ROCHESTER, N.Y. — For hurricane-displaced families from Puerto Rico trying to rebuild their lives, it might not feel a lot like Christmas.
But the Ibero-American Action League is trying to change that.
The organization teamed up with the United Way of Greater Rochester and other community members to hold a family holiday lunch Wednesday at one of its Clifford Avenue buildings.
“It helps to get that sense of community back," said Yversha Roman of the United Way. "So they’re able to be around individuals that speak the same way that they speak, the same dialect and tones that they speak. They’re able to celebrate the same kinds of music that they’re familiar with. When you think about your holiday, I’m sure there are things that are very particular to your traditions. And hopefully today we give them a little bit of that sense, so that they feel some of their identity during a time of uncertainty.”
There can be uncertainty about getting shelter, warm clothing for this frigid weather and even gifts for the children.
Organizers say community members donated $2,000 worth of Christmas gifts, such as toys and stuffed animals. And families who’ve just arrived from Puerto Rico say it’s making a big difference for their first Christmas away from home.
“They’re just amazed," said volunteer Demaris Zambrana. "Because it’s a big help coming here today. Maybe they come with no money, no food, maybe not even a toy for their kids.”

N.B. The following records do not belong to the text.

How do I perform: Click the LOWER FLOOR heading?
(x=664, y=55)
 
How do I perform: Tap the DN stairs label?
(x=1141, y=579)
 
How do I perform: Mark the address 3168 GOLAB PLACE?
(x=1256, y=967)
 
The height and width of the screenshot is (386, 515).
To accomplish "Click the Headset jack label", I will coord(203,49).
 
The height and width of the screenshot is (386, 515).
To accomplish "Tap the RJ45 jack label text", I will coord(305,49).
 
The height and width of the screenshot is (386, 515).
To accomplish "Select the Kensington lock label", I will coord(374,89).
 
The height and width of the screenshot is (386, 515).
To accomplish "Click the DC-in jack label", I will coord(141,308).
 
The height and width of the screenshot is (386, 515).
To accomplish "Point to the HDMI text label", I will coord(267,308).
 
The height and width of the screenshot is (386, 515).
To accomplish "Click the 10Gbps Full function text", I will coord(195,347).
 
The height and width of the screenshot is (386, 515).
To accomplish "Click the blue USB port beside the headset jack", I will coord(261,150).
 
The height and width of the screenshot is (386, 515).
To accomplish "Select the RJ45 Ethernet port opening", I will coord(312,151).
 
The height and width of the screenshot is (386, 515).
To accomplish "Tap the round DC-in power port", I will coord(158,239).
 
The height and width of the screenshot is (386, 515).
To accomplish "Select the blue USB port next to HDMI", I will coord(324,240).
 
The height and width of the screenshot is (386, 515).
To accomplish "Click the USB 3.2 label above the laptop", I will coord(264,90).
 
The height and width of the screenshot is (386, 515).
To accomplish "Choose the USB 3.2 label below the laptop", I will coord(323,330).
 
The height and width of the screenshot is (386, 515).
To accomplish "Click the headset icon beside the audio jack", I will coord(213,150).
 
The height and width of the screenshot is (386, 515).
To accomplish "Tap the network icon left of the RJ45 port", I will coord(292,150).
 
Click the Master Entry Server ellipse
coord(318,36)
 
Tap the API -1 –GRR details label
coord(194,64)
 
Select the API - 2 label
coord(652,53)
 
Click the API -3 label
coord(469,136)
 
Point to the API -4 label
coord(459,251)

The event also used toys to not only make children feel comfortable, but to get a good start on science, technology, engineering, and math skills.
“I went through it myself," said volunteer Javier Malave, who works at Harris Corporation and also participates in the United Way's Latino Leadership Development Program. "I was born and raised in Puerto Rico and I moved here 10 years ago. So it’s a new place, new language, new culture and it’s always good to have them show up here, see people they might recognize, speak the same language and be able to feel that they’re at home. And on top of that, get something of benefit, whether it’s food, or getting exposed to some technology and help them acclimate to a new environment after such a traumatic experience.”
But from the trauma can come a renewed sense of family.
Wanda Gonzalez says her sister came here after the hurricane to provide for her child with special needs.
She says now they feel connected this holiday.
“It’s been amazing for me because I’ve been here for almost 30 years without my family – just by myself, my husband and my kids," said Gonzalez. "So this year has been amazing for me because I have my sister beside me. So it’s been great.”
Ibero says it no longer needs clothing donations but is still accepting monetary donations.
The organization also continues to hold weekly muti-agency events to connect hurricane victims with resources.